Abbey Road, then owned by EMI Records, and called EMI recording studios, opened in 1931, in a building that was once a three-story townhouse.
In that former townhouse, EMI built a number of studios and post production rooms. But perhaps the most famous image is that of Studio One, purpose-built to house an entire symphony orchestra. In fact, the documentary tells us that the first recording was Sir Edward Elgar recording the London Symphony Orchestra.
The classical dominance started to shift in the ‘50s. Sir Cliff Richard remembers being met with a certain initial unease by the establishment as he went into Studio 2 to record his first ever song, Move It.
But it was the Beatles, initially auditioning there for the late George Martin, who helped shape the sound of the band in the studio.
Abbey Road became an important part of what the Beatles would go on to accomplish. It was a place of comfort, where the various studios and instruments would allow them to expand and explore.
At one point the band, tired of the limitations of Beatlemania, retreated into the studio for months experimenting with instrumentation and recording techniques. And in the end, they emerged with Sergeant Pepper’s Lonely Hearts Club Band, an album that changed pop music and the possibilities of what a pop album could be.
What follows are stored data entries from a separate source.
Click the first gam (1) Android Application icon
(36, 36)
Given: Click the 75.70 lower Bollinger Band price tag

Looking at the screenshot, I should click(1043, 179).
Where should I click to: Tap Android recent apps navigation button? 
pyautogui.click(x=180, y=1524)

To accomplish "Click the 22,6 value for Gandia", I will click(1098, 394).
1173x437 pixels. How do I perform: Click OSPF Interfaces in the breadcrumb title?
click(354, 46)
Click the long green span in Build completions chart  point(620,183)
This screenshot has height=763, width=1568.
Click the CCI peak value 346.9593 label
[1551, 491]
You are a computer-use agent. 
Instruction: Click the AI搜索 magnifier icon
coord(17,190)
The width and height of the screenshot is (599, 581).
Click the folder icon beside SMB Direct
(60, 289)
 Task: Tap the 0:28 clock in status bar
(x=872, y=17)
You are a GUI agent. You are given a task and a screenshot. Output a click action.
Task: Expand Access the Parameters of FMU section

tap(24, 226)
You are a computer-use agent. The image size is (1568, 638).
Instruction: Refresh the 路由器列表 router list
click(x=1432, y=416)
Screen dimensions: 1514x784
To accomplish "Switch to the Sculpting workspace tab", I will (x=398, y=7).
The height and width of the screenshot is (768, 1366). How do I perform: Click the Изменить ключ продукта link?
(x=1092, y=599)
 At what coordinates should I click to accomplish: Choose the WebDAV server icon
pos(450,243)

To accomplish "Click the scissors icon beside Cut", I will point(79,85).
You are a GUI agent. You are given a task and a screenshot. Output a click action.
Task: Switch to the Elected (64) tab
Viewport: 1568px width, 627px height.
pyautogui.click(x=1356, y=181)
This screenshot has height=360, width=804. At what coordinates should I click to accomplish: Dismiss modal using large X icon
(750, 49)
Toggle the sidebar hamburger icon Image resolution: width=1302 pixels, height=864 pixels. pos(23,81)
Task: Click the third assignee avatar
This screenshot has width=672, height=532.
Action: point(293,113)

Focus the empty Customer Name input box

The film uses a mix of archival images, video footage, and audio interviews with Martin, and John Lennon, as well as contemporary interviews with Paul McCartney, Ringo Starr and George Martin’s son Giles, himself a noted producer/engineer.
The younger Martin provides not only his memories but, quite delightfully, takes out the old reel-to-reel tapes, some of them with songs recorded on just two tracks, and moves the faders up and down to play separate tracks of certain songs. There are audio maps of the studio layouts from the time when music was recorded live off the floor.
Although If These Walls Could Sing does not go too heavily into the technical aspects of Abbey Road, it’s a little thrill for audio geeks and Beatles fans to be able to see so much of this history. The film also looks at the technicians, the philosophy of the studio that has made the place such a stand out to this day. Beyond its legendary status as the place the Beatles recorded, it is an active studio, still considered one of the best in the world.
McCartney balances the history of the studio between pop, world music and classical.
The movie also looks at highlights of more modern classical artists who made their mark in Abbey Road, notably a young pianist named Daniel Barenboim and cellist Jacqueline Du Pré, who recorded her final music in the studio. The history there is not lost on the young contemporary cellist Sheku Kanneh-Mason.
In the early ‘80s, Abbey Road became a destination for movie soundtracks. Studio one became a scoring studio. Composer and conductor John Williams recorded a number of film scores there, including Raiders of the Lost Ark
There is, as you’d imagine a lot of time spent on tracking some of the great pop music made at Abbey Road. Elton John and Jimmy Page both worked at the studio as session musicians. Pink Floyd recorded their seminal albums there, as did Oasis. There’s terrific footage of Burt Bacharach recording Cilla Black’s version of the song Alfie.
The personal connection that filmmaker Mary McCartney has to Abbey Road Studios may be the starting point. But If These Walls Could Sing is a good addition to the legacy of British music, and an affectionate look at a studio that is as much a part of music history as any of the artists who passed through its doors.
If These Walls Could Sing, directed by Mary McCartney, featuring Paul McCartney, Ringo Starr, Elton John.